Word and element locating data
## BEGIN
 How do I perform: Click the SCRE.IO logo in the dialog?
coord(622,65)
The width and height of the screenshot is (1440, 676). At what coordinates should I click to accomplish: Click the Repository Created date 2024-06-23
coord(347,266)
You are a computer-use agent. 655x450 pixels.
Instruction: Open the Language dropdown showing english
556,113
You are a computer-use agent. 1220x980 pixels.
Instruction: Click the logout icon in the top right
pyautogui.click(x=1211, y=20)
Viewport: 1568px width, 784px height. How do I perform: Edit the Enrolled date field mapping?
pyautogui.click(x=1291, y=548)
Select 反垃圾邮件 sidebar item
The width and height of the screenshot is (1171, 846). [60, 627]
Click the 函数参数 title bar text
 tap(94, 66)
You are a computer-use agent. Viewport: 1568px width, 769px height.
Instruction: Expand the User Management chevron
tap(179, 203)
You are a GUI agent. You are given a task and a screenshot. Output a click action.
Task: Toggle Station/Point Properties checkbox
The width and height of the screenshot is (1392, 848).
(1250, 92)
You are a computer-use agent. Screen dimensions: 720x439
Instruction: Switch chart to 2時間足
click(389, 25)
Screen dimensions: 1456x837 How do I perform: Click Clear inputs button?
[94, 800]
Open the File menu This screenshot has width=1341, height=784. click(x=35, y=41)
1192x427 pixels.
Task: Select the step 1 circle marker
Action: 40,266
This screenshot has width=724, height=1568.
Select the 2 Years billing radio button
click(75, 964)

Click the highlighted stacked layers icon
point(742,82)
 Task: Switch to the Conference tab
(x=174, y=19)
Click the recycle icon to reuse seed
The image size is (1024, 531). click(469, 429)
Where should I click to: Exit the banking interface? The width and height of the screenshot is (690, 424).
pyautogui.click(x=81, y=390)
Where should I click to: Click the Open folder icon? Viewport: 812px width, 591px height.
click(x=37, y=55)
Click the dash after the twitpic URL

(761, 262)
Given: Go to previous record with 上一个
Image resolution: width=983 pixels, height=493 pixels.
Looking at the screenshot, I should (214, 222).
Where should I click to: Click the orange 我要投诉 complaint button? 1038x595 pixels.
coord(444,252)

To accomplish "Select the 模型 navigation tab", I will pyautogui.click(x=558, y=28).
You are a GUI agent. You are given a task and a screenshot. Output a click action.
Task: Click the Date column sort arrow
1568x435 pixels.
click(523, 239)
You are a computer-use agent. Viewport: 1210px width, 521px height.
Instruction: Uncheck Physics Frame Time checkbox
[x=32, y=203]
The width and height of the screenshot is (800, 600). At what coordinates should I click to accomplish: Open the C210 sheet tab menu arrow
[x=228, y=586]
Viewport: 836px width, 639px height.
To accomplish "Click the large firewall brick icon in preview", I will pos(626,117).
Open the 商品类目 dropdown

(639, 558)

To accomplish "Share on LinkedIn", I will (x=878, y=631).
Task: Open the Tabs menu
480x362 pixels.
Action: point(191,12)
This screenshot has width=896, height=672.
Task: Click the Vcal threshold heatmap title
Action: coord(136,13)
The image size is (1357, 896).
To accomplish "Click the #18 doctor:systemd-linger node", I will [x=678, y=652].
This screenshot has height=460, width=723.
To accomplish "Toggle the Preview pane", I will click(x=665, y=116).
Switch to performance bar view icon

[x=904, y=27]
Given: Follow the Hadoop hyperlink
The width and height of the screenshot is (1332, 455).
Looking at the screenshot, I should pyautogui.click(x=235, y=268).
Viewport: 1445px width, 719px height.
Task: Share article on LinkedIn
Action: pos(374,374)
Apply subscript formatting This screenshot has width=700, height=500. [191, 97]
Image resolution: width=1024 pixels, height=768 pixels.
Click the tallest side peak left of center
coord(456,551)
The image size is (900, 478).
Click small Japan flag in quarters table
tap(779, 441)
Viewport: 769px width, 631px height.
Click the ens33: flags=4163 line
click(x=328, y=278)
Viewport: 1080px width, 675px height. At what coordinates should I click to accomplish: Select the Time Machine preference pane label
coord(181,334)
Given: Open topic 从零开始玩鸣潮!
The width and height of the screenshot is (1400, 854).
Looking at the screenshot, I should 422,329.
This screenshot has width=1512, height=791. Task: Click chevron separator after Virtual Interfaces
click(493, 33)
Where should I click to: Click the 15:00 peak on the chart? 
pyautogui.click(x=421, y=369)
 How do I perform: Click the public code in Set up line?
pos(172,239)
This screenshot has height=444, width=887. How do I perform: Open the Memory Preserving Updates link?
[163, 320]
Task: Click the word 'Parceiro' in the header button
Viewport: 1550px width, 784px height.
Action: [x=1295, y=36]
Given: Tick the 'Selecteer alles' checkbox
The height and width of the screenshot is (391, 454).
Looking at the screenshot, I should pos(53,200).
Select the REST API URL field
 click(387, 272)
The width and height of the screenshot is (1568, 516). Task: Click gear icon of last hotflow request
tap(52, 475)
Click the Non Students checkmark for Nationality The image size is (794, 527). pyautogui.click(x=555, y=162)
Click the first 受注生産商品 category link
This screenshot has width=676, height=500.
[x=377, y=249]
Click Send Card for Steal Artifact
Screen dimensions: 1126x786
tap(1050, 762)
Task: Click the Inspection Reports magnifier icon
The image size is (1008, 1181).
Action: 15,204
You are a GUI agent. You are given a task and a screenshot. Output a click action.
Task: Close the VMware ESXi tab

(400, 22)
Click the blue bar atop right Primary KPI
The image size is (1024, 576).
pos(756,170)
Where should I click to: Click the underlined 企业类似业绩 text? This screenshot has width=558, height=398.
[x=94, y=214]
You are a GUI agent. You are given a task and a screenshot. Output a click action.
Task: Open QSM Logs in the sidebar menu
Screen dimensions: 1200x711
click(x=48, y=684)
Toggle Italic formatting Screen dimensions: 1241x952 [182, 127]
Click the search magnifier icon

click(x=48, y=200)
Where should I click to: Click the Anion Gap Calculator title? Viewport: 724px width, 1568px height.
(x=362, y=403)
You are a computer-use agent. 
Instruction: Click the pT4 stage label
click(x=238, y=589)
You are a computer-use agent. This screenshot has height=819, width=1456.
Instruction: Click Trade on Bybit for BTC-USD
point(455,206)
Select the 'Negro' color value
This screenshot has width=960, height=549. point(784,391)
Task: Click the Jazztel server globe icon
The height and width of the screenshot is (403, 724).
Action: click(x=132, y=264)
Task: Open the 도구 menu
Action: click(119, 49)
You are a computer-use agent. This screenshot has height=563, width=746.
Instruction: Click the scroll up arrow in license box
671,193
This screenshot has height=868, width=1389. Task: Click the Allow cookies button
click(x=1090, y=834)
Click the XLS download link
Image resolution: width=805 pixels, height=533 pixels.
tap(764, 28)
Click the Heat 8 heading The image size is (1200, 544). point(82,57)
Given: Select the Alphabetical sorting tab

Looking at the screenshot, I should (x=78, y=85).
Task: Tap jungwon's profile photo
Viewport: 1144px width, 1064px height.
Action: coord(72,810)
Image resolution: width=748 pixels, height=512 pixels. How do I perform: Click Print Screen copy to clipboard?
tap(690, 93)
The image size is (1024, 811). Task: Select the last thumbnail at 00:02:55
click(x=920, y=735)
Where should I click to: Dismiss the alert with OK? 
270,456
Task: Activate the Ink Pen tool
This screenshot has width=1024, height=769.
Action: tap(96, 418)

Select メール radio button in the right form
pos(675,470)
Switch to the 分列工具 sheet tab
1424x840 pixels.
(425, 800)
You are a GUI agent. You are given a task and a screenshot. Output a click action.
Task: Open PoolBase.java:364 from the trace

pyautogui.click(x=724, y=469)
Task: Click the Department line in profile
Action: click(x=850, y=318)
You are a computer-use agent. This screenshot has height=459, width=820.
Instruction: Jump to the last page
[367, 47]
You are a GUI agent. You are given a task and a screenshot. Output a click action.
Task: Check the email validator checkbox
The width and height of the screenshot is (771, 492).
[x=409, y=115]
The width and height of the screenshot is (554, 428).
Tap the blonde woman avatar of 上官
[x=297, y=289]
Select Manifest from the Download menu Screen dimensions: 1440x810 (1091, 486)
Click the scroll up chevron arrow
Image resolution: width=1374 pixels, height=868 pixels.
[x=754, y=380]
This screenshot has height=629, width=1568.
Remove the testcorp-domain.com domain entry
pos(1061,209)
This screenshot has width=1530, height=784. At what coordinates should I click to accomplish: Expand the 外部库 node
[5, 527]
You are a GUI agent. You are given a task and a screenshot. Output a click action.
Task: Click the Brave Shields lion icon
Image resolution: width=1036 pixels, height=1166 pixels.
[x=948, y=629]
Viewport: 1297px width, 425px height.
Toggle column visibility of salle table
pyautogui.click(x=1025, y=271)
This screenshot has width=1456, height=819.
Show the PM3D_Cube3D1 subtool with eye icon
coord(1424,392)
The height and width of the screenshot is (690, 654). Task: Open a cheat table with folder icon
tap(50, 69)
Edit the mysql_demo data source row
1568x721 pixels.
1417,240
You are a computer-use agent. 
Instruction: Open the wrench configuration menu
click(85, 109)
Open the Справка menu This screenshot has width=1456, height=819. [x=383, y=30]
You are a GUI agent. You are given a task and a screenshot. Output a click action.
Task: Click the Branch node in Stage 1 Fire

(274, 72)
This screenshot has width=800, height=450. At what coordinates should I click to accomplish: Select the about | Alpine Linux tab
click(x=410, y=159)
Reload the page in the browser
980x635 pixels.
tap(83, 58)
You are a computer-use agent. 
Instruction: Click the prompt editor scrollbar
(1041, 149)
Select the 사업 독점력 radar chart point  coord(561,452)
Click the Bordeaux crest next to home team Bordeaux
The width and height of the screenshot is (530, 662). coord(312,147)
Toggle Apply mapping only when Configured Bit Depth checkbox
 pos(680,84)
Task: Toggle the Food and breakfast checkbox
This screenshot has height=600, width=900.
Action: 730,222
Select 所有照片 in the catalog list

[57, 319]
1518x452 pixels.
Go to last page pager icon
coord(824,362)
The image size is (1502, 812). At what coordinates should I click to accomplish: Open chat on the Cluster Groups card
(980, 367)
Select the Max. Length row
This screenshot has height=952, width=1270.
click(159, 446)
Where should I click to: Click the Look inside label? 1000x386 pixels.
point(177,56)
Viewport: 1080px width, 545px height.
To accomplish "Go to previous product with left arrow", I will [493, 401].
## END
EXERCISE GOAL
Copy the items verbatim, from the beginning through the line containing "(x=174, y=19)", both inclusive.

SOLUTION TO THIS TASK
 How do I perform: Click the SCRE.IO logo in the dialog?
coord(622,65)
The width and height of the screenshot is (1440, 676). At what coordinates should I click to accomplish: Click the Repository Created date 2024-06-23
coord(347,266)
You are a computer-use agent. 655x450 pixels.
Instruction: Open the Language dropdown showing english
556,113
You are a computer-use agent. 1220x980 pixels.
Instruction: Click the logout icon in the top right
pyautogui.click(x=1211, y=20)
Viewport: 1568px width, 784px height. How do I perform: Edit the Enrolled date field mapping?
pyautogui.click(x=1291, y=548)
Select 反垃圾邮件 sidebar item
The width and height of the screenshot is (1171, 846). [60, 627]
Click the 函数参数 title bar text
 tap(94, 66)
You are a computer-use agent. Viewport: 1568px width, 769px height.
Instruction: Expand the User Management chevron
tap(179, 203)
You are a GUI agent. You are given a task and a screenshot. Output a click action.
Task: Toggle Station/Point Properties checkbox
The width and height of the screenshot is (1392, 848).
(1250, 92)
You are a computer-use agent. Screen dimensions: 720x439
Instruction: Switch chart to 2時間足
click(389, 25)
Screen dimensions: 1456x837 How do I perform: Click Clear inputs button?
[94, 800]
Open the File menu This screenshot has width=1341, height=784. click(x=35, y=41)
1192x427 pixels.
Task: Select the step 1 circle marker
Action: 40,266
This screenshot has width=724, height=1568.
Select the 2 Years billing radio button
click(75, 964)

Click the highlighted stacked layers icon
point(742,82)
 Task: Switch to the Conference tab
(x=174, y=19)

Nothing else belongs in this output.